Start of Block

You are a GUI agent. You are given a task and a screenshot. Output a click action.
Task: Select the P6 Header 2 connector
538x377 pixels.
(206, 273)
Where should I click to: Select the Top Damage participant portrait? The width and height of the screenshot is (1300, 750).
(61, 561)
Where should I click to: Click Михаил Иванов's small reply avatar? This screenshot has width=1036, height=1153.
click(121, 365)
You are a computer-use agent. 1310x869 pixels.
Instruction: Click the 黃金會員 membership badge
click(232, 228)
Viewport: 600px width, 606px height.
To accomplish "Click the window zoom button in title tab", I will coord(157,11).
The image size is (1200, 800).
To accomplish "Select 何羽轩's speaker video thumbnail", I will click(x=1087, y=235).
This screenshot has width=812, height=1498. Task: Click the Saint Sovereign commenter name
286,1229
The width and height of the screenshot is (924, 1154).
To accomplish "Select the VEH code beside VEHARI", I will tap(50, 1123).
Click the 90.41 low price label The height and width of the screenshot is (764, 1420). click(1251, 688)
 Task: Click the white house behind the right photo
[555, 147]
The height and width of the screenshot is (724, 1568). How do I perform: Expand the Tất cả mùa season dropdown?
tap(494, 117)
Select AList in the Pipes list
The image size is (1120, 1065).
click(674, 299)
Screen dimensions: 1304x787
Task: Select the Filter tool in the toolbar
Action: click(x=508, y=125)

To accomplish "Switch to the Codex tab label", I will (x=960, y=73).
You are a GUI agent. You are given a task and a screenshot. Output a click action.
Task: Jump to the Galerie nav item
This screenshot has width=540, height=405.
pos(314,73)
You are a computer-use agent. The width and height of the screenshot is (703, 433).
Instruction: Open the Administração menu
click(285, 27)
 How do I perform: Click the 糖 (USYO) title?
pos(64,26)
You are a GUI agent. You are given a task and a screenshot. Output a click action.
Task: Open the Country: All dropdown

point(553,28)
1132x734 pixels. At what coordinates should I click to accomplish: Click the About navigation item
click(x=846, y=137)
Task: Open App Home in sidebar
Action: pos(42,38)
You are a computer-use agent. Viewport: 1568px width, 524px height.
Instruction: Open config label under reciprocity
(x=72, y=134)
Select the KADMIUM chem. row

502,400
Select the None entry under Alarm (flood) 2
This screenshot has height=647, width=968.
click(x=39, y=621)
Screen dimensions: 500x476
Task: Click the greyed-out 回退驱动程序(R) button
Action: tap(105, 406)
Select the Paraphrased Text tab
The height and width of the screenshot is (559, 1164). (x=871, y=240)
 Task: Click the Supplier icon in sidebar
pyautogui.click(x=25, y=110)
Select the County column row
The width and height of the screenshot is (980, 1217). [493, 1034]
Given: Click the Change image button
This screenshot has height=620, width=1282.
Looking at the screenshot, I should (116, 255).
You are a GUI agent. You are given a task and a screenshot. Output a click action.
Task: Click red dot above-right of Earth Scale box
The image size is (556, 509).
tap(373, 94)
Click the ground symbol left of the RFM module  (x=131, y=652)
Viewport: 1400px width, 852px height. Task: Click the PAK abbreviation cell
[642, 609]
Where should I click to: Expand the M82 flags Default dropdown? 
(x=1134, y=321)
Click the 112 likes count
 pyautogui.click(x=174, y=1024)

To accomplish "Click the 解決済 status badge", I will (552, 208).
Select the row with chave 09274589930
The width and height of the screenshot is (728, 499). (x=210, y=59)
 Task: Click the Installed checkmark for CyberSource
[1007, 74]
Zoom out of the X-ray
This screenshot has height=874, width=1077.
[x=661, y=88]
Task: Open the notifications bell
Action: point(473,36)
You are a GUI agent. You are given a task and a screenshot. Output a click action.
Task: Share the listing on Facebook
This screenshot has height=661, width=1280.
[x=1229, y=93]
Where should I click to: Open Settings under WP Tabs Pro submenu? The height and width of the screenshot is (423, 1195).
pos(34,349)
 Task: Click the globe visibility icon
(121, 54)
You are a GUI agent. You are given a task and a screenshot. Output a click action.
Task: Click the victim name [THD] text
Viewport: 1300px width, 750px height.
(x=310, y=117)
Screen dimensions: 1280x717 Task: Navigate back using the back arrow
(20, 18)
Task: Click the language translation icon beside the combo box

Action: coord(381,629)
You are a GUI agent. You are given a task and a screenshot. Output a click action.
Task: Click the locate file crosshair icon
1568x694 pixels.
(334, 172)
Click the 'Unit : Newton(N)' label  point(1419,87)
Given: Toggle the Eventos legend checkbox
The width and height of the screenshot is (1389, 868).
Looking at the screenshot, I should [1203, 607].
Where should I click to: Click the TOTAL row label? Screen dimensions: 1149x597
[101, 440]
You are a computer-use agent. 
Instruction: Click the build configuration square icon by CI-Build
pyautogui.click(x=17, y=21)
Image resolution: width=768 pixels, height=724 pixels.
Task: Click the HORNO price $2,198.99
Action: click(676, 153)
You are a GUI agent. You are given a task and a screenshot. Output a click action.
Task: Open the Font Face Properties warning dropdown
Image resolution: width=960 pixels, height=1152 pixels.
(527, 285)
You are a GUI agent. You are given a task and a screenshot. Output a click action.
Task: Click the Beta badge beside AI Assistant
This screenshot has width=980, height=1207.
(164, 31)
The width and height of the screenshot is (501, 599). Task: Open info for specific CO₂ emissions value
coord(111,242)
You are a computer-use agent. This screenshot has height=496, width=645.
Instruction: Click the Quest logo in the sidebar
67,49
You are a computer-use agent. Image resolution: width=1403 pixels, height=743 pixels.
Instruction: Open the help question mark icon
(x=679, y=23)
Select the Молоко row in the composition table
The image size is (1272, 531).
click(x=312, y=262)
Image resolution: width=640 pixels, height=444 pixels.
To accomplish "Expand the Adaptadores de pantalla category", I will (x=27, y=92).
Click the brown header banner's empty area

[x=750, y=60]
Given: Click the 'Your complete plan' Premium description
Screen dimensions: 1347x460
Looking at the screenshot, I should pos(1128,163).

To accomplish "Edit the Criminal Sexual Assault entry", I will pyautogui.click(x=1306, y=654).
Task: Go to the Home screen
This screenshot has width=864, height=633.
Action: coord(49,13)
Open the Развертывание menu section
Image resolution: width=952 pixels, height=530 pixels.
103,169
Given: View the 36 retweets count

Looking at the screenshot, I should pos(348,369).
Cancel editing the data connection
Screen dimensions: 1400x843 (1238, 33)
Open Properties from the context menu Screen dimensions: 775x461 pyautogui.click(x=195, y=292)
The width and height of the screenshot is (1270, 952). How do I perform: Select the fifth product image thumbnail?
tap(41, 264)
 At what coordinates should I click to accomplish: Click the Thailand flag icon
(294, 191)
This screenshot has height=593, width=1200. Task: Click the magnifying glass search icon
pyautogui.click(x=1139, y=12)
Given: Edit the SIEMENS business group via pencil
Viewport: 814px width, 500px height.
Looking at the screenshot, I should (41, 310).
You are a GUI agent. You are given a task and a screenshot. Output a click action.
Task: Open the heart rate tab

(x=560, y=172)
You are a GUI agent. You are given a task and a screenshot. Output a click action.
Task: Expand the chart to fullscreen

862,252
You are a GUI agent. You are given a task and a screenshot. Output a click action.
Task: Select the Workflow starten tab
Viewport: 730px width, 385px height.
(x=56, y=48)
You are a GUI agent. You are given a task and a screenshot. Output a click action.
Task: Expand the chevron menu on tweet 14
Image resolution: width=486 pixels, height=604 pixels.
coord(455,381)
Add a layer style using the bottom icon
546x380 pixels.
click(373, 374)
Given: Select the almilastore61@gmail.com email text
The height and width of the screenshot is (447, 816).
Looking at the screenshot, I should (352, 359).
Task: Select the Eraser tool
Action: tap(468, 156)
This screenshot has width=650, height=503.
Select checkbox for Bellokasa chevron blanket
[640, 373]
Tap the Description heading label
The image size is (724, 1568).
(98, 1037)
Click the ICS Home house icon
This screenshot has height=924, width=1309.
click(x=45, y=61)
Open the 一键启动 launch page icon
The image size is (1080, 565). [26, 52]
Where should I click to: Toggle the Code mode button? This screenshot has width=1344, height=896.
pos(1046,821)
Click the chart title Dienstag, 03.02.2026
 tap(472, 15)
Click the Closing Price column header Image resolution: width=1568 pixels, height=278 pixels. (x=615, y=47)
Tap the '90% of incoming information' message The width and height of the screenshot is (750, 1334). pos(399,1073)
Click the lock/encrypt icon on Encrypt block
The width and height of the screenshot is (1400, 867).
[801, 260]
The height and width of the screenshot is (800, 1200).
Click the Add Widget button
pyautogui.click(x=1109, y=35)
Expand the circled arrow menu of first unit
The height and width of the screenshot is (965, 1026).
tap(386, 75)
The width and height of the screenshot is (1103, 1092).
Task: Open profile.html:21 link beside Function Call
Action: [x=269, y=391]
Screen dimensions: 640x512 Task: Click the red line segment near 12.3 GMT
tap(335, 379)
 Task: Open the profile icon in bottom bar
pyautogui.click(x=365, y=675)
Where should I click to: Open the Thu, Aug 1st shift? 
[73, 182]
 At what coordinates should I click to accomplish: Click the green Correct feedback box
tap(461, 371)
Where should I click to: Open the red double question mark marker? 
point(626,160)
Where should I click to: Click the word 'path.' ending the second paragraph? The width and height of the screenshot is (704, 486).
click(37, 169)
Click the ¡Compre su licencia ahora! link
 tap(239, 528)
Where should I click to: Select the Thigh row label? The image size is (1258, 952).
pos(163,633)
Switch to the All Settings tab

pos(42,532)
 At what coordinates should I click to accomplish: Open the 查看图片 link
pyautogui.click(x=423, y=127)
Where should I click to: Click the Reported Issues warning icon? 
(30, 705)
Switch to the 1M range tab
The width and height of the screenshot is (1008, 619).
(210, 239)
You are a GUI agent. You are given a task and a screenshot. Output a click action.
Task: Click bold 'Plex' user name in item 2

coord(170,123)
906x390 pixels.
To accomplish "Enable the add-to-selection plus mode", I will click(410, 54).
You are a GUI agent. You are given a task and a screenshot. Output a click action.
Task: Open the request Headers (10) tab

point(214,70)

End of Block

Repeat the lines above, from the one containing "Correct feedback box" to the final line, word for word and with nothing else.

→ **RESULT**:
 At what coordinates should I click to accomplish: Click the green Correct feedback box
tap(461, 371)
Where should I click to: Open the red double question mark marker? 
point(626,160)
Where should I click to: Click the word 'path.' ending the second paragraph? The width and height of the screenshot is (704, 486).
click(37, 169)
Click the ¡Compre su licencia ahora! link
 tap(239, 528)
Where should I click to: Select the Thigh row label? The image size is (1258, 952).
pos(163,633)
Switch to the All Settings tab

pos(42,532)
 At what coordinates should I click to accomplish: Open the 查看图片 link
pyautogui.click(x=423, y=127)
Where should I click to: Click the Reported Issues warning icon? 
(30, 705)
Switch to the 1M range tab
The width and height of the screenshot is (1008, 619).
(210, 239)
You are a GUI agent. You are given a task and a screenshot. Output a click action.
Task: Click bold 'Plex' user name in item 2

coord(170,123)
906x390 pixels.
To accomplish "Enable the add-to-selection plus mode", I will click(410, 54).
You are a GUI agent. You are given a task and a screenshot. Output a click action.
Task: Open the request Headers (10) tab

point(214,70)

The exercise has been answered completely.